Anna Karenina by graf Leo Tolstoy
Chapter 231
820 words | Chapter 231
Agafea Mihalovna went out on tiptoe; the nurse let down the blind,
chased a fly out from under the muslin canopy of the crib, and a
bumblebee struggling on the window-frame, and sat down waving a faded
branch of birch over the mother and the baby.
“How hot it is! if God would send a drop of rain,” she said.
“Yes, yes, sh—sh—sh——” was all Kitty answered, rocking a little, and
tenderly squeezing the plump little arm, with rolls of fat at the
wrist, which Mitya still waved feebly as he opened and shut his eyes.

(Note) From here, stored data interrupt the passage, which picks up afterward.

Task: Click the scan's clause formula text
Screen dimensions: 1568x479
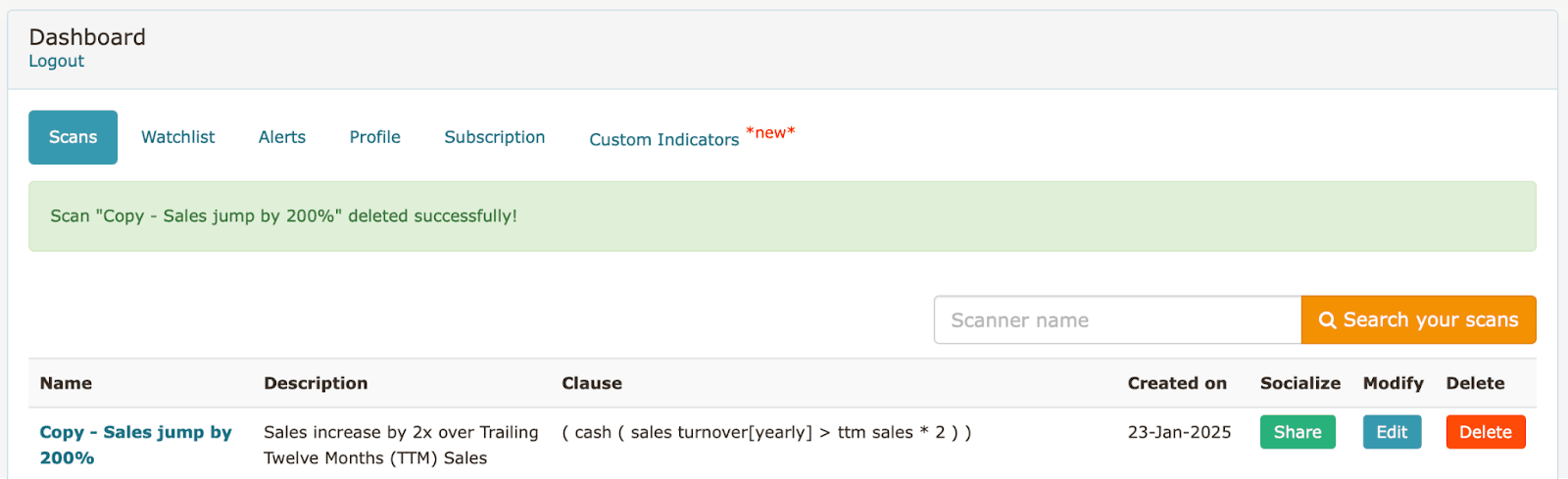Action: tap(766, 432)
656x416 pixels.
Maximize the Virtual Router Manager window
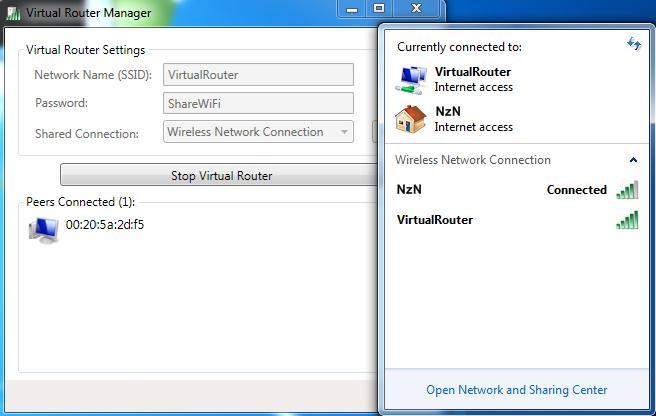379,8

That hand worried Kitty; she longed to kiss the little hand, but was
afraid to for fear of waking the baby. At last the little hand ceased
waving, and the eyes closed. Only from time to time, as he went on
sucking, the baby raised his long, curly eyelashes and peeped at his
mother with wet eyes, that looked black in the twilight. The nurse had
left off fanning, and was dozing. From above came the peals of the old
prince’s voice, and the chuckle of Katavasov.
“They have got into talk without me,” thought Kitty, “but still it’s
vexing that Kostya’s out. He’s sure to have gone to the bee-house
again. Though it’s a pity he’s there so often, still I’m glad. It
distracts his mind. He’s become altogether happier and better now than
in the spring. He used to be so gloomy and worried that I felt
frightened for him. And how absurd he is!” she whispered, smiling.

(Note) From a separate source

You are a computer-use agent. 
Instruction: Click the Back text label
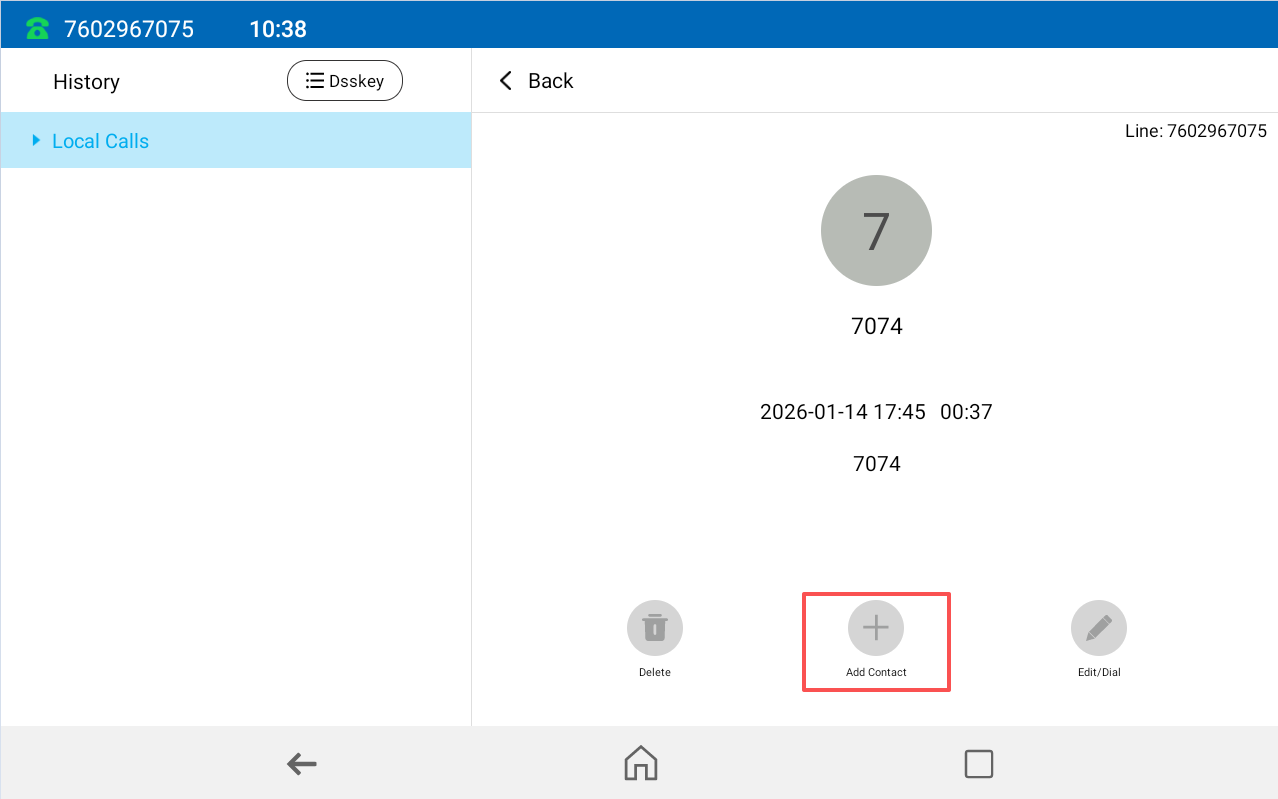point(550,81)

She knew what worried her husband. It was his unbelief. Although, if
she had been asked whether she supposed that in the future life, if he
did not believe, he would be damned, she would have had to admit that
he would be damned, his unbelief did not cause her unhappiness. And
she, confessing that for an unbeliever there can be no salvation, and
loving her husband’s soul more than anything in the world, thought with
a smile of his unbelief, and told herself that he was absurd.
“What does he keep reading philosophy of some sort for all this year?”
she wondered. “If it’s all written in those books, he can understand
them. If it’s all wrong, why does he read them? He says himself that he
would like to believe. Then why is it he doesn’t believe? Surely from
his thinking so much? And he thinks so much from being solitary. He’s
always alone, alone. He can’t talk about it all to us. I fancy he’ll be
glad of these visitors, especially Katavasov. He likes discussions with
them,” she thought, and passed instantly to the consideration of where
it would be more convenient to put Katavasov, to sleep alone or to
share Sergey Ivanovitch’s room. And then an idea suddenly struck her,
which made her shudder and even disturb Mitya, who glanced severely at
her. “I do believe the laundress hasn’t sent the washing yet, and all
the best sheets are in use. If I don’t see to it, Agafea Mihalovna will
give Sergey Ivanovitch the wrong sheets,” and at the very idea of this
the blood rushed to Kitty’s face.
“Yes, I will arrange it,” she decided, and going back to her former
thoughts, she remembered that some spiritual question of importance had
been interrupted, and she began to recall what. “Yes, Kostya, an
unbeliever,” she thought again with a smile.
“Well, an unbeliever then! Better let him always be one than like
Madame Stahl, or what I tried to be in those days abroad. No, he won’t
ever sham anything.”
And a recent instance of his goodness rose vividly to her mind. A
fortnight ago a penitent letter had come from Stepan Arkadyevitch to
Dolly. He besought her to save his honor, to sell her estate to pay his
debts. Dolly was in despair, she detested her husband, despised him,
pitied him, resolved on a separation, resolved to refuse, but ended by
agreeing to sell part of her property. After that, with an
irrepressible smile of tenderness, Kitty recalled her husband’s
shamefaced embarrassment, his repeated awkward efforts to approach the
subject, and how at last, having thought of the one means of helping
Dolly without wounding her pride, he had suggested to Kitty—what had
not occurred to her before—that she should give up her share of the
property.
“He an unbeliever indeed! With his heart, his dread of offending
anyone, even a child! Everything for others, nothing for himself.
Sergey Ivanovitch simply considers it as Kostya’s duty to be his
steward. And it’s the same with his sister. Now Dolly and her children
are under his guardianship; all these peasants who come to him every
day, as though he were bound to be at their service.”
“Yes, only be like your father, only like him,” she said, handing Mitya
over to the nurse, and putting her lips to his cheek.